* Work required:
From the line that contains "Launch Photoshop from the top app bar" through the last line of the data, copy everything exactly and nothing else, omitting the pictures.

* Record set:
__________
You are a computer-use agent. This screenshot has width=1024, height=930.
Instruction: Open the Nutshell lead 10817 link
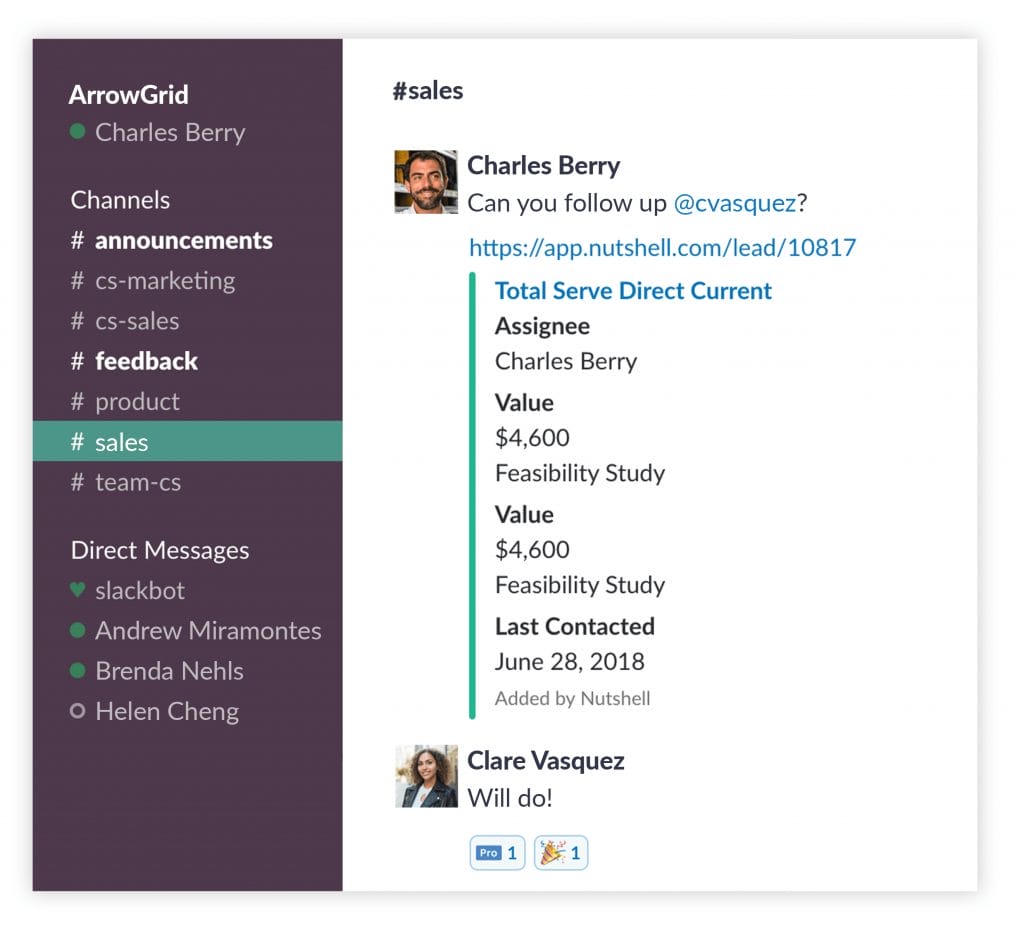(662, 247)
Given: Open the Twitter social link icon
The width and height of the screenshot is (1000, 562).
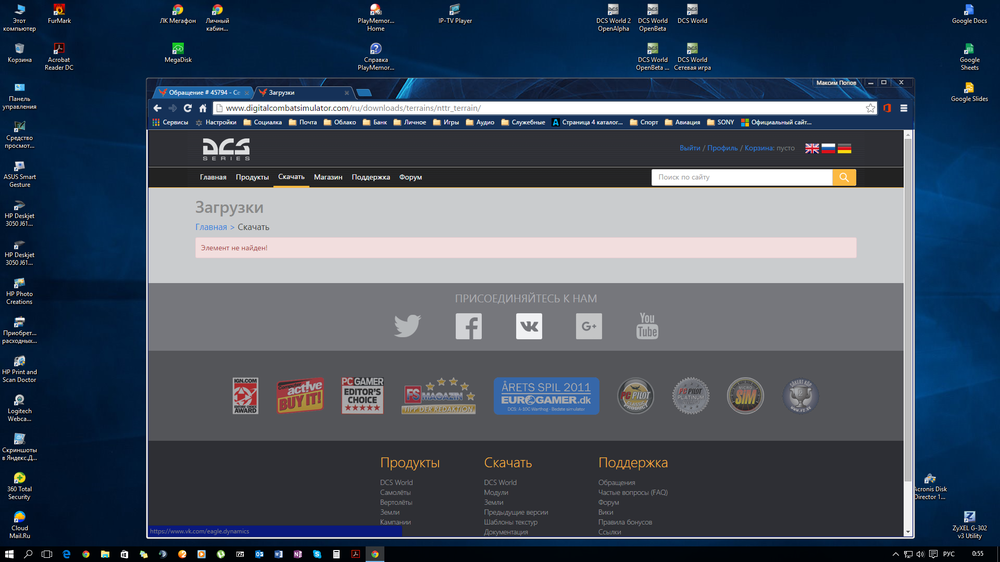Looking at the screenshot, I should [x=407, y=326].
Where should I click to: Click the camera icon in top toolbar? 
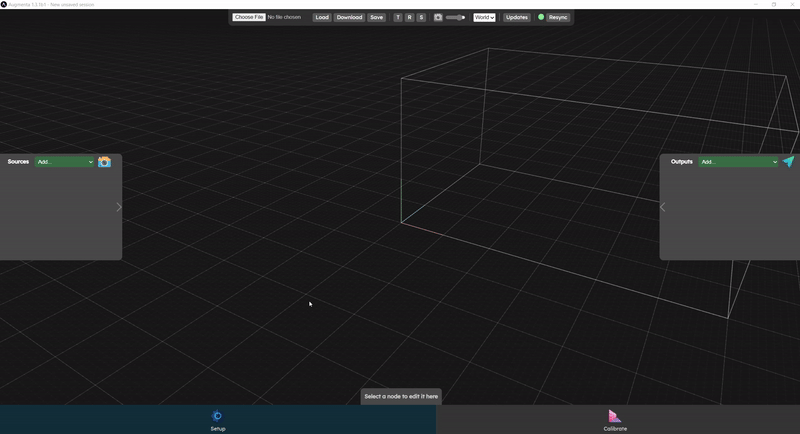(438, 17)
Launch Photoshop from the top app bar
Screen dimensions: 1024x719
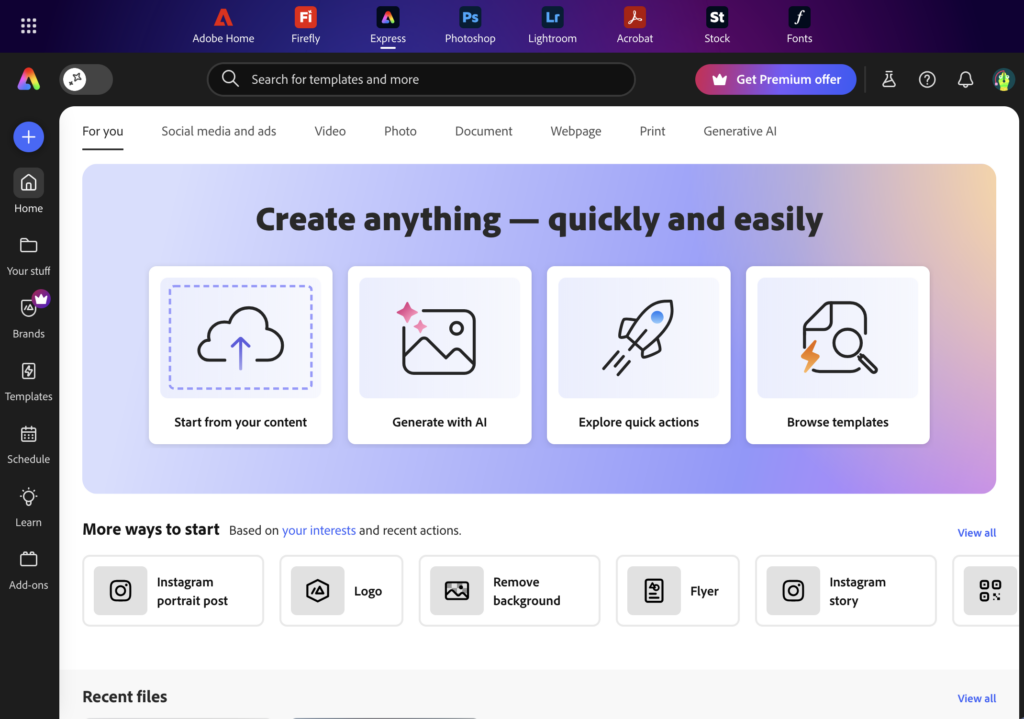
__________
* Response for this exercise:
Launch Photoshop from the top app bar
Screen dimensions: 1024x719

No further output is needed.